* Saved entries:
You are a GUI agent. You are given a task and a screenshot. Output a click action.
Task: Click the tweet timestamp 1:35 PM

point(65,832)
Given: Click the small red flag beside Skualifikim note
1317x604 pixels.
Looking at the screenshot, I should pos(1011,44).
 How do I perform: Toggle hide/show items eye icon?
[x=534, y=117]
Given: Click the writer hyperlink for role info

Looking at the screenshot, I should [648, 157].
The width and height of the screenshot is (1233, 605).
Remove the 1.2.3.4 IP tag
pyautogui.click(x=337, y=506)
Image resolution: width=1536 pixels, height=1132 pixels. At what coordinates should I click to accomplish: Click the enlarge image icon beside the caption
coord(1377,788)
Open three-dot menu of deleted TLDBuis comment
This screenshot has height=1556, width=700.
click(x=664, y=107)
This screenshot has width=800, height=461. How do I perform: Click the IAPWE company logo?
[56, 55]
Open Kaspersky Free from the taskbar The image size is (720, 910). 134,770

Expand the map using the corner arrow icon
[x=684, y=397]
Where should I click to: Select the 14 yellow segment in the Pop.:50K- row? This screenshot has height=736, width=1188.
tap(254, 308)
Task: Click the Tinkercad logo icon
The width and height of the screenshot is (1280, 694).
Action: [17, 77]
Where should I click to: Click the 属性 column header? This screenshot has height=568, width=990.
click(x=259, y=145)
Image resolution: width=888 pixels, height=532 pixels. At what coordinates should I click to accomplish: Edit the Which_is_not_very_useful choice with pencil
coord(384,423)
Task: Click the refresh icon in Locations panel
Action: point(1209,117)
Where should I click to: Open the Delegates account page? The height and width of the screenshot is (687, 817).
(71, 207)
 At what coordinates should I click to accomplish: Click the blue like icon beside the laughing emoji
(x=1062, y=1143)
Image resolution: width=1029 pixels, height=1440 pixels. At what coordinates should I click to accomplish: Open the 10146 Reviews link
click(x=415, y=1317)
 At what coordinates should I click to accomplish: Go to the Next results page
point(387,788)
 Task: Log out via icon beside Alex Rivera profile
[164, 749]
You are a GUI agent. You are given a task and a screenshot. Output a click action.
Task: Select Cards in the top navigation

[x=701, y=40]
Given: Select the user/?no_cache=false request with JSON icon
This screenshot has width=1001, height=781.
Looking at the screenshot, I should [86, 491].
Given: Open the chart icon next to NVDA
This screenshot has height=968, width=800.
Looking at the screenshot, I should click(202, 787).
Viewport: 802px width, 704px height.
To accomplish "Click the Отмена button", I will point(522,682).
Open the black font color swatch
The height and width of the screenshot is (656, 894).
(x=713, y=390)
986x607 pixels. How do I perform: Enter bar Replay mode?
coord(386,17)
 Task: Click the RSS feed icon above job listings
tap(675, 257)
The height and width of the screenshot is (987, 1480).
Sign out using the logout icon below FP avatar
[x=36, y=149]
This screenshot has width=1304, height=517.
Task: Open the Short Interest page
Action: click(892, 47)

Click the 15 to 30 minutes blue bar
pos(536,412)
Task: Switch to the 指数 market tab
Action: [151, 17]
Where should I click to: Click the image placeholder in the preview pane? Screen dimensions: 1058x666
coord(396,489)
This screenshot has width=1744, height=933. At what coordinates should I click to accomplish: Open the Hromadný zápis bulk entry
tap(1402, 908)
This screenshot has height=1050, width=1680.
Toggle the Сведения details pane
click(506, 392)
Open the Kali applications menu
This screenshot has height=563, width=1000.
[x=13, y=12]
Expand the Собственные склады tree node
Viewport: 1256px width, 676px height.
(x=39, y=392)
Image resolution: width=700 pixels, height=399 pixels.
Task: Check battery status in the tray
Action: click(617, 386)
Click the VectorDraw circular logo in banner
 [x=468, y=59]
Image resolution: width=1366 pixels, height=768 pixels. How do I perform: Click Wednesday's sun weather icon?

* Exercise description: Repeat the entries shown above, every one, word for word.

* Task response:
You are a GUI agent. You are given a task and a screenshot. Output a click action.
Task: Click the tweet timestamp 1:35 PM

point(65,832)
Given: Click the small red flag beside Skualifikim note
1317x604 pixels.
Looking at the screenshot, I should pos(1011,44).
 How do I perform: Toggle hide/show items eye icon?
[x=534, y=117]
Given: Click the writer hyperlink for role info

Looking at the screenshot, I should [648, 157].
The width and height of the screenshot is (1233, 605).
Remove the 1.2.3.4 IP tag
pyautogui.click(x=337, y=506)
Image resolution: width=1536 pixels, height=1132 pixels. At what coordinates should I click to accomplish: Click the enlarge image icon beside the caption
coord(1377,788)
Open three-dot menu of deleted TLDBuis comment
This screenshot has height=1556, width=700.
click(x=664, y=107)
This screenshot has width=800, height=461. How do I perform: Click the IAPWE company logo?
[56, 55]
Open Kaspersky Free from the taskbar The image size is (720, 910). 134,770

Expand the map using the corner arrow icon
[x=684, y=397]
Where should I click to: Select the 14 yellow segment in the Pop.:50K- row? This screenshot has height=736, width=1188.
tap(254, 308)
Task: Click the Tinkercad logo icon
The width and height of the screenshot is (1280, 694).
Action: [17, 77]
Where should I click to: Click the 属性 column header? This screenshot has height=568, width=990.
click(x=259, y=145)
Image resolution: width=888 pixels, height=532 pixels. At what coordinates should I click to accomplish: Edit the Which_is_not_very_useful choice with pencil
coord(384,423)
Task: Click the refresh icon in Locations panel
Action: point(1209,117)
Where should I click to: Open the Delegates account page? The height and width of the screenshot is (687, 817).
(71, 207)
 At what coordinates should I click to accomplish: Click the blue like icon beside the laughing emoji
(x=1062, y=1143)
Image resolution: width=1029 pixels, height=1440 pixels. At what coordinates should I click to accomplish: Open the 10146 Reviews link
click(x=415, y=1317)
 At what coordinates should I click to accomplish: Go to the Next results page
point(387,788)
 Task: Log out via icon beside Alex Rivera profile
[164, 749]
You are a GUI agent. You are given a task and a screenshot. Output a click action.
Task: Select Cards in the top navigation

[x=701, y=40]
Given: Select the user/?no_cache=false request with JSON icon
This screenshot has width=1001, height=781.
Looking at the screenshot, I should [86, 491].
Given: Open the chart icon next to NVDA
This screenshot has height=968, width=800.
Looking at the screenshot, I should click(202, 787).
Viewport: 802px width, 704px height.
To accomplish "Click the Отмена button", I will point(522,682).
Open the black font color swatch
The height and width of the screenshot is (656, 894).
(x=713, y=390)
986x607 pixels. How do I perform: Enter bar Replay mode?
coord(386,17)
 Task: Click the RSS feed icon above job listings
tap(675, 257)
The height and width of the screenshot is (987, 1480).
Sign out using the logout icon below FP avatar
[x=36, y=149]
This screenshot has width=1304, height=517.
Task: Open the Short Interest page
Action: click(892, 47)

Click the 15 to 30 minutes blue bar
pos(536,412)
Task: Switch to the 指数 market tab
Action: [151, 17]
Where should I click to: Click the image placeholder in the preview pane? Screen dimensions: 1058x666
coord(396,489)
This screenshot has width=1744, height=933. At what coordinates should I click to accomplish: Open the Hromadný zápis bulk entry
tap(1402, 908)
This screenshot has height=1050, width=1680.
Toggle the Сведения details pane
click(506, 392)
Open the Kali applications menu
This screenshot has height=563, width=1000.
[x=13, y=12]
Expand the Собственные склады tree node
Viewport: 1256px width, 676px height.
(x=39, y=392)
Image resolution: width=700 pixels, height=399 pixels.
Task: Check battery status in the tray
Action: click(617, 386)
Click the VectorDraw circular logo in banner
 [x=468, y=59]
Image resolution: width=1366 pixels, height=768 pixels. How do I perform: Click Wednesday's sun weather icon?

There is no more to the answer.